Thursday, July 30, 2009

Marshmallow fluff


I've been absent for a while. I have no excuse. Not.One.Valid.Excuse.

In my absence I met someone - well, I met them a while ago. Since dating this person I have realized that I'm not as evolved emotionally as I thought. I'm working on that because I want to change.
We are no longer dating....we date, we don't date, we date and on and on for six times. Currently we aren't dating...we aren't even speaking.
I do not want our relationship to be so dramatic. I like him. But I also know that I need someone who communicates with me. I want to be with someone who communicates well, not abundantly, just well.
This of course may mean that I'm single forever as I'm having a hard time finding this quality in someone I'm attracted to physically and mentally.

I'm not sure what will happen at this point.

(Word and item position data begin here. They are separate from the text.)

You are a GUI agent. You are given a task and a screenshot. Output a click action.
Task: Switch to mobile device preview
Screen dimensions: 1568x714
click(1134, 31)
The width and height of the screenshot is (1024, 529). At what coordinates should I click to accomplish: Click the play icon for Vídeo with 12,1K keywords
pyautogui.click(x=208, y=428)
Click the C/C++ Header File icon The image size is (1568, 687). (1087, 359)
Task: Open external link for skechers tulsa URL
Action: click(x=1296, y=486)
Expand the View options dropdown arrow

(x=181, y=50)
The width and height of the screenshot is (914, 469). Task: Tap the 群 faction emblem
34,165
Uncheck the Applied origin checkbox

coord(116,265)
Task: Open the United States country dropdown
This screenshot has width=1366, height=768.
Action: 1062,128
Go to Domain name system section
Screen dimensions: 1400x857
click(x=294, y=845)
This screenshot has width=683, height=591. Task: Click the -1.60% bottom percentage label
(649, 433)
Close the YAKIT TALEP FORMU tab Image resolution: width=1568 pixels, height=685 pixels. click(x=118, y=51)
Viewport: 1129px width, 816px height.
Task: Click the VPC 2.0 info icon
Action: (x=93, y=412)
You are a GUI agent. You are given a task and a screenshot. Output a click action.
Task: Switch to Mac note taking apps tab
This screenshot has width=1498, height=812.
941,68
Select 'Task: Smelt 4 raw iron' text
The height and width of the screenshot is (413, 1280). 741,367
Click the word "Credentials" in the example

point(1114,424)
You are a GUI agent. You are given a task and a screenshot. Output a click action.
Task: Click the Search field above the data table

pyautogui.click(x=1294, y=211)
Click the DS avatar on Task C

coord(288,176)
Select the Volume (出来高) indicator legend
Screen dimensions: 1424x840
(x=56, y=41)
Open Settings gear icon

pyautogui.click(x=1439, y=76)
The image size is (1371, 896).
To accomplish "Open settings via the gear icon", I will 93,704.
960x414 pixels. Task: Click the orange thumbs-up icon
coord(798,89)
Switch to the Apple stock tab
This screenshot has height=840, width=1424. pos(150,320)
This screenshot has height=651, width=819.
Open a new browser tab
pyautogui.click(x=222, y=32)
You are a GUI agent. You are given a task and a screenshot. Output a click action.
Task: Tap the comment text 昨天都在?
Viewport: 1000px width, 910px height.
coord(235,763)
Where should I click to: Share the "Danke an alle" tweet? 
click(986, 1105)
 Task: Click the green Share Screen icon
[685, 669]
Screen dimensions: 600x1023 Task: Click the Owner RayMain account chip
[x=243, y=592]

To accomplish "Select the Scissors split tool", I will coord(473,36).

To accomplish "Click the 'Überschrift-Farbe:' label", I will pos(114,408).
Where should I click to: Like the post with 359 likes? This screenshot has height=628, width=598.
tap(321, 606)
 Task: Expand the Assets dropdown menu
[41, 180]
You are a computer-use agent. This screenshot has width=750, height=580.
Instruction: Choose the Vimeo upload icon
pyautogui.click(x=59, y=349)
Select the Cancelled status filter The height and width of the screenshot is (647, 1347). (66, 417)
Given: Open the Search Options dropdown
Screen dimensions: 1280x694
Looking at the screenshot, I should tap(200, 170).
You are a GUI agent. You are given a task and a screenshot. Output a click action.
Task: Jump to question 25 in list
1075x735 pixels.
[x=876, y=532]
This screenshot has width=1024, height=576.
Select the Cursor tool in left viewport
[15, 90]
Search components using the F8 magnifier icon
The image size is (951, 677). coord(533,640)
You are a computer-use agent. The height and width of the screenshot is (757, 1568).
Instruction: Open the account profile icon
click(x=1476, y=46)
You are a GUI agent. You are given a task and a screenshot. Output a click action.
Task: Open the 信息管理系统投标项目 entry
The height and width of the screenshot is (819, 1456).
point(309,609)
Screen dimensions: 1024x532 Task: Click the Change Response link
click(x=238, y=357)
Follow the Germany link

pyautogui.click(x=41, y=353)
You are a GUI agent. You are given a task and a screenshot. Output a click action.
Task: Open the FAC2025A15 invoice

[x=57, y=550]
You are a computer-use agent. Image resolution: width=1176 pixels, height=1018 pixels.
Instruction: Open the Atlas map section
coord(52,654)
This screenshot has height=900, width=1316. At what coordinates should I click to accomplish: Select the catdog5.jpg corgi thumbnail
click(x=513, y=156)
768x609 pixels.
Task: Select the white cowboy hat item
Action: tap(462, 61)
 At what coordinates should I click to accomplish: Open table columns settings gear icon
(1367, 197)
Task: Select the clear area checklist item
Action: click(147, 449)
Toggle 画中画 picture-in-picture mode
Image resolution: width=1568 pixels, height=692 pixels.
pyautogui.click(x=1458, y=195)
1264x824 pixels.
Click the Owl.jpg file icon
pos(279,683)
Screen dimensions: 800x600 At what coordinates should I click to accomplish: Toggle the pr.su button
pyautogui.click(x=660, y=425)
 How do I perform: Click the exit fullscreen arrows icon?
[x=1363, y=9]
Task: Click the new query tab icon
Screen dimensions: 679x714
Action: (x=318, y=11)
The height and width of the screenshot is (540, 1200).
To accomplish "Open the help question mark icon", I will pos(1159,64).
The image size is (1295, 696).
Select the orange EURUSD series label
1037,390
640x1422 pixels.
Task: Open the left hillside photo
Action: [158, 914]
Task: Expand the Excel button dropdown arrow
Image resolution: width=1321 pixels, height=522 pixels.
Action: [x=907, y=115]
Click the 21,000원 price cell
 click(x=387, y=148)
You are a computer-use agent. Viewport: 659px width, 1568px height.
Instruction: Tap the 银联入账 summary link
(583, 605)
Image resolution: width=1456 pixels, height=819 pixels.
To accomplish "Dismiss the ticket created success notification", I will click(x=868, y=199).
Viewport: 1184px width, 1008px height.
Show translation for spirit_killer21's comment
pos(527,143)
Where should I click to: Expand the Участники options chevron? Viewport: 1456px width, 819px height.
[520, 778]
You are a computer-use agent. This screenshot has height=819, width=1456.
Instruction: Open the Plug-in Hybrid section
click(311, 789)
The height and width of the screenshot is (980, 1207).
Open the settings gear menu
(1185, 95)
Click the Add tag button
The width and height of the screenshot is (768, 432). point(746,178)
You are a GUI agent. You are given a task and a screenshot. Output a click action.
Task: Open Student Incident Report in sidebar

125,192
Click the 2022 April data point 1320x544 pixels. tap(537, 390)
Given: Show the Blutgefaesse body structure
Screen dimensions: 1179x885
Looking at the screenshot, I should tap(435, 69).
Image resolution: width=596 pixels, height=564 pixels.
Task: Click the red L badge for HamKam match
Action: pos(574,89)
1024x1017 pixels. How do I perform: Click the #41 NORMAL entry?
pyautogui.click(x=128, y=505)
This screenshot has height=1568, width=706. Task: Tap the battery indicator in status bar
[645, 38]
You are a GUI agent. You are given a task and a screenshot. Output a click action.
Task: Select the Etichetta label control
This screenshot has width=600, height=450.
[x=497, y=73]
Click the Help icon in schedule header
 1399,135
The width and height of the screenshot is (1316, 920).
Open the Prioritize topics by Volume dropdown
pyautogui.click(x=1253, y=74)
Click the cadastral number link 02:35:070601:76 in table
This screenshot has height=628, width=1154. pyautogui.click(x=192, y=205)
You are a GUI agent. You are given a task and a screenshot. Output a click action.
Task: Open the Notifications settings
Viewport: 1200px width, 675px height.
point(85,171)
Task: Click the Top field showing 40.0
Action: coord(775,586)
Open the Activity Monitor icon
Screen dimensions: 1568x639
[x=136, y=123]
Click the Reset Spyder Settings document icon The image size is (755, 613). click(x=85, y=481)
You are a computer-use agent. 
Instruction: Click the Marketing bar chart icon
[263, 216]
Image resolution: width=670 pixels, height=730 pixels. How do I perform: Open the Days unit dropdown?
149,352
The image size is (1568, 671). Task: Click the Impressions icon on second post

I'd like the relationship to work out, but I've been close to marriage more times that I’d like to admit…. six.
Six is the unmagic number, but I knew deep down that none of these were right. I also realized that people often “settle” for someone. I don’t want to settle – not that I’m better than others. I just want more than settling for something. I won’t settle when it comes to furniture or fabrics or my education, so why would I settle on a partner?


My brain, in an effort to take my mind off of this whole relationship thing, decided to provide interesting dreams last night. I can only hope this continues as the dreams were great.
Last night my brain created a dream in which I was shopping at the Woolworth’s of my childhood with the gang from Scooby Doo. No, they were not cartoons at all, but real, live people….dressed exactly as they were in the show. And yes, Scooby Doo was there and well behaved I should add.
We shopped and when we finished we went out to the Scooby van in the dark parking lot.

I should add that the most interesting part of this dream is that I was wearing yellow tights. Not just any yellow tights though. I was wearing yellow tights made of the banana fluff in the center of banana Moon Pies.
Yeah…


Update: My foster kittens went back to the shelter for adoption. They'd been my charges for five weeks. Five weeks is a long time and I'd hoped they would get a loving home together.
After ONE day at the shelter I called and adopted them via phone. Two days later they came home for good and I'm glad I opened my home to them.
And yes, I am now officially a cat lady.




2 comments:

wendysito said...

Stop looking.Keep your standards where they are but just have fun. Someone will make you laugh, be smart, talk with you in a way that makes you notice.. that's the dude.


I love tights made of banana marshmallow fluff.

eleanor said...

Congratulations on the kitties! The last cat I brought home was straight from the dumpster. I tried so hard to find her a home, but she knew better. She jumped in my car and that was the end of the story......Banana fluff huh?